The Glucagon-Like Peptide 1 Receptor Agonist Exenatide Inhibits Small Intestinal Motility, Flow, Transit, and Absorption of Glucose in Healthy Subjects and Patients With Type 2 Diabetes: A Randomized Controlled Trial

• Published in: Diabetes (New York, N.Y.) Vol. 65; no. 1; pp. 269 - 275
• Main Authors: Thazhath, Sony S., Marathe, Chinmay S., Wu, Tongzhi, Chang, Jessica, Khoo, Joan, Kuo, Paul, Checklin, Helen L., Bound, Michelle J., Rigda, Rachael S., Crouch, Benjamin, Jones, Karen L., Horowitz, Michael, Rayner, Christopher K.
• Format: Journal Article
• Language: English
• Published: United States American Diabetes Association 01.01.2016
• Subjects: Adult; Case-Control Studies; Cross-Over Studies; Diabetes; Diabetes Mellitus, Type 2 - metabolism; Double-Blind Method; Duodenum - drug effects; Duodenum - metabolism; Female; Gastric Emptying - drug effects; Gastrointestinal Motility - drug effects; Gastrointestinal Transit - drug effects; Glucagon-Like Peptide-1 Receptor - agonists; Glucose; Glucose - metabolism; Healthy Volunteers; Humans; Hypoglycemic Agents - pharmacology; Intestine, Small - drug effects; Intestine, Small - metabolism; Male; Middle Aged; Nausea; Neuropeptides; Peptides - pharmacology; Small intestine; Venoms - pharmacology
• ISSN: 0012-1797; 1939-327X; 1939-327X
• DOI: 10.2337/db15-0893

The short-acting glucagon-like peptide 1 receptor agonist exenatide reduces postprandial glycemia, partly by slowing gastric emptying, although its impact on small intestinal function is unknown. In this study, 10 healthy subjects and 10 patients with type 2 diabetes received intravenous exenatide (7.5 μg) or saline (−30 to 240 min) in a double-blind randomized crossover design.

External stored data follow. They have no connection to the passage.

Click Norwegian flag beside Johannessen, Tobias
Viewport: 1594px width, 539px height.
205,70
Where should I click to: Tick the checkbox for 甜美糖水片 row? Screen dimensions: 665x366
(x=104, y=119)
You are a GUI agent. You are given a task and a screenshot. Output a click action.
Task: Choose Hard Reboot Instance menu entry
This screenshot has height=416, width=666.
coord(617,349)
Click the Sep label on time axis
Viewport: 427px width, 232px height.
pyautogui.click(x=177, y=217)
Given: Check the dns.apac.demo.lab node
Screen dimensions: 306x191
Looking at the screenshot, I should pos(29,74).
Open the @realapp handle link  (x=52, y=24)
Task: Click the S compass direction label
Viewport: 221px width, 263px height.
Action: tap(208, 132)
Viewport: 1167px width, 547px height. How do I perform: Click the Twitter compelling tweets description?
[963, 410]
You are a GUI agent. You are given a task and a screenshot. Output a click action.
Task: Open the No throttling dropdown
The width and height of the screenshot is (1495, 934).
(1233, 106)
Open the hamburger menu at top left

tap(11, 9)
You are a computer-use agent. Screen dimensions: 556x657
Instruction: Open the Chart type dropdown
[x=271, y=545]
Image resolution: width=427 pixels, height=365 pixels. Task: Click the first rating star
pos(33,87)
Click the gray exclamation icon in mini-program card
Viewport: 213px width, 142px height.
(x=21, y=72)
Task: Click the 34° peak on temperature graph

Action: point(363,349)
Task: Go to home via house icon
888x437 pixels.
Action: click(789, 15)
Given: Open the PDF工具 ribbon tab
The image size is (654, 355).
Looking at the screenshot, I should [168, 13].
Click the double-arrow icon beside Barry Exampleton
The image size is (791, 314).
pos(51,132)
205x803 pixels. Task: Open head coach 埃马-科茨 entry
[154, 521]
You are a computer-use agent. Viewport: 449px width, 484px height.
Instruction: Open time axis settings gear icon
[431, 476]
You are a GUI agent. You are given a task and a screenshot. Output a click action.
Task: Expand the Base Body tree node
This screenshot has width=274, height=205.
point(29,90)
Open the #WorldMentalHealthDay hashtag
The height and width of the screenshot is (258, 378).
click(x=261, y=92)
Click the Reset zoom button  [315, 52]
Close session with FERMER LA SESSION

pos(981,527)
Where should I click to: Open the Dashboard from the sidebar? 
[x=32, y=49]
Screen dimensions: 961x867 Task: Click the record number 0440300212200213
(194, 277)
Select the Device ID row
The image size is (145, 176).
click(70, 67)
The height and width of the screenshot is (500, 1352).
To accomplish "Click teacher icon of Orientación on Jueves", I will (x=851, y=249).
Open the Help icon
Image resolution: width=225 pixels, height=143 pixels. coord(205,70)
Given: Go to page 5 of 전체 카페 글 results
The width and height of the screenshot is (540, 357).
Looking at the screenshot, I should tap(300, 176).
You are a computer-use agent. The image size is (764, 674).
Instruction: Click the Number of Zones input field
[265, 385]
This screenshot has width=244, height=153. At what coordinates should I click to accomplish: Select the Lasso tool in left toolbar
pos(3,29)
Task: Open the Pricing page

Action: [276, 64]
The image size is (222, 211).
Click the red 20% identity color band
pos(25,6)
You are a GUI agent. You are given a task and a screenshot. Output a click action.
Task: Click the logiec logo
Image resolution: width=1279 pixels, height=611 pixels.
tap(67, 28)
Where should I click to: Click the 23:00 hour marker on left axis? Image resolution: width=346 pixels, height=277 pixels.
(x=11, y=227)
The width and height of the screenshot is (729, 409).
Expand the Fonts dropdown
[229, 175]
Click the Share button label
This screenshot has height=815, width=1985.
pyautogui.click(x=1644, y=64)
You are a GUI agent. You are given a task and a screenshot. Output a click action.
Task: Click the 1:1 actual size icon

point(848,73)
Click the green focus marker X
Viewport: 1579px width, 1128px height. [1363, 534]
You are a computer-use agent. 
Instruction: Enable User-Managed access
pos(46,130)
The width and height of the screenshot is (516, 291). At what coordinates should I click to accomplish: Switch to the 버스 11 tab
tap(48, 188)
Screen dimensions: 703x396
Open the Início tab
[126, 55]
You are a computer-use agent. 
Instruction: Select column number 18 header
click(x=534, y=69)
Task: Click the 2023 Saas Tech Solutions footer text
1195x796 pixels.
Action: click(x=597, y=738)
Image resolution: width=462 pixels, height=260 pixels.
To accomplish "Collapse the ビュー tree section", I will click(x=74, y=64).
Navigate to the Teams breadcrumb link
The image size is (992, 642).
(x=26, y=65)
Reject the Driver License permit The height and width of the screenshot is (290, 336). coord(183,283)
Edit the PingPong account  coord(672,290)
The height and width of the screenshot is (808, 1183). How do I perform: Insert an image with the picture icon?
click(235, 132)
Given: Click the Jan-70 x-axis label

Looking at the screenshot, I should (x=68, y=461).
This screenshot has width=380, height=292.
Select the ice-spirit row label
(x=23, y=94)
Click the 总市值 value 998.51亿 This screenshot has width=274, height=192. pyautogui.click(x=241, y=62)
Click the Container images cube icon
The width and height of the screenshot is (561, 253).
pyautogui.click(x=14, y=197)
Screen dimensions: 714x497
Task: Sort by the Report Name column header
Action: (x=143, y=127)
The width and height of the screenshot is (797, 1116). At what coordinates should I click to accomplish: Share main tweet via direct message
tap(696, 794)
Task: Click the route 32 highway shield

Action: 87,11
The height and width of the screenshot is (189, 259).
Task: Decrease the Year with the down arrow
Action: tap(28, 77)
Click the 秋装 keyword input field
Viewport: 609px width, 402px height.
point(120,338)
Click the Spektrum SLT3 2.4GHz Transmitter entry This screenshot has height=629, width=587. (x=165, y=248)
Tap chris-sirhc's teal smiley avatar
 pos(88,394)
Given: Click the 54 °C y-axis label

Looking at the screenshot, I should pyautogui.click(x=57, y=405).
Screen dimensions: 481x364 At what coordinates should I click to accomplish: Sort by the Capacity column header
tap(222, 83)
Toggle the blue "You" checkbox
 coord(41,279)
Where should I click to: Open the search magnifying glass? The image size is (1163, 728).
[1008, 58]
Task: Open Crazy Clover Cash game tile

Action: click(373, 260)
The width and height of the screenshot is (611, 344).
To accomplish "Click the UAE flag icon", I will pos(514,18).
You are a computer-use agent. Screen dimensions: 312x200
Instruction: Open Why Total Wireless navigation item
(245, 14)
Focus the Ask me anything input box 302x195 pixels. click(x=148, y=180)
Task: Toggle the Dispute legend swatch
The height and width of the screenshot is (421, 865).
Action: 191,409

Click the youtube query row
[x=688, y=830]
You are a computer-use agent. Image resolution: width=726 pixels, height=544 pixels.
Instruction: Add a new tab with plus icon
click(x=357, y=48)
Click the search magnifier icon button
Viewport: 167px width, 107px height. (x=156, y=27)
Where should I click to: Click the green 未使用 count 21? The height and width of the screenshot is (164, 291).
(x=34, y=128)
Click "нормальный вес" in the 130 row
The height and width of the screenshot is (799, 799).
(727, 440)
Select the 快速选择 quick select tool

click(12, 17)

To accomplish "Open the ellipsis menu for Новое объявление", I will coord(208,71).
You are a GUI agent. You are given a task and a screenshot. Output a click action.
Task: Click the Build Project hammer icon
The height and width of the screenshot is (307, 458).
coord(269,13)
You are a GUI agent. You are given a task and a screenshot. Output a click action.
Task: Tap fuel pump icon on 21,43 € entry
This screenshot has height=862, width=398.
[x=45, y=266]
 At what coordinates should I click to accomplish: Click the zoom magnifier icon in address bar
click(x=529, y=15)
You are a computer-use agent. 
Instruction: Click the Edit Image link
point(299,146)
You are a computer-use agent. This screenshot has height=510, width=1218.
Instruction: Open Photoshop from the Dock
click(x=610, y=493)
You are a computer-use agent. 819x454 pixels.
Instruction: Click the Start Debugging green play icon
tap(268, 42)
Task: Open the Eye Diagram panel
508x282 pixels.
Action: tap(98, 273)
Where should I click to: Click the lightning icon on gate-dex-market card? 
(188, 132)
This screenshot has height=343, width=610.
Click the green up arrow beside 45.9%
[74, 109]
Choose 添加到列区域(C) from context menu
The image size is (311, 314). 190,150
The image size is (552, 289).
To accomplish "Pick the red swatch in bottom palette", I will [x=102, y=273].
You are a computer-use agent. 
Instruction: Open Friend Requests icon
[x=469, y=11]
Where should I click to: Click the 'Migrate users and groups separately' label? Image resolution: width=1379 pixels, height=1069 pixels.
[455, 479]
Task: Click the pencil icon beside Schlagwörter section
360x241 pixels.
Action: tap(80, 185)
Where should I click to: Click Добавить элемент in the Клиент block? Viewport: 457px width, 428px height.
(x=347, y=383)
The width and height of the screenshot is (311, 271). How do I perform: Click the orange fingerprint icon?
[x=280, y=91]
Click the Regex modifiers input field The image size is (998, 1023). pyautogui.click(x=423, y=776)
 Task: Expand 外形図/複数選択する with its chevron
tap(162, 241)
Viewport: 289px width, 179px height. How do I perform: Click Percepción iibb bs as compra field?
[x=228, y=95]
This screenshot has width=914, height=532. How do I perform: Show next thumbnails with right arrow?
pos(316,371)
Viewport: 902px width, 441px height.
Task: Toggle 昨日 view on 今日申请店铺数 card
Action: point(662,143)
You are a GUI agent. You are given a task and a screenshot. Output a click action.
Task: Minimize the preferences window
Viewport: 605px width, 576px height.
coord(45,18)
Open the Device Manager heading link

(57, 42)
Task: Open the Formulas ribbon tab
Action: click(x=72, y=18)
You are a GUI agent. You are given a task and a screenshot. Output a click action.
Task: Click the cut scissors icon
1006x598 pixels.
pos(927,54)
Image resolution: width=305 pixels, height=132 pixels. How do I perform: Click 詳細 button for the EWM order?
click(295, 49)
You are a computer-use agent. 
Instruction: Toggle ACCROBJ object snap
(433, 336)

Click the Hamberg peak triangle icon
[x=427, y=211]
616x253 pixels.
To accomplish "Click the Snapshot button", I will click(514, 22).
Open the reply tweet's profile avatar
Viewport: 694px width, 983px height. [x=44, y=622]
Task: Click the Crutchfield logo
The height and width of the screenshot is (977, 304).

Glucose (45 g), together with 5 g 3-O-methylglucose (3-OMG) and 20 MBq 99mTc-sulfur colloid (total volume 200 mL), was given intraduodenally (t = 0–60 min; 3 kcal/min). Duodenal motility and flow were measured using a combined manometry-impedance catheter and small intestinal transit using scintigraphy. In both groups, duodenal pressure waves and antegrade flow events were fewer, and transit was slower with exenatide, as were the areas under the curves for serum 3-OMG and blood glucose concentrations. Insulin concentrations were initially lower with exenatide than with saline and subsequently higher. Nausea was greater in both groups with exenatide, but suppression of small intestinal motility and flow was observed even in subjects with little or no nausea. The inhibition of small intestinal motor function represents a novel mechanism by which exenatide can attenuate postprandial glycemia.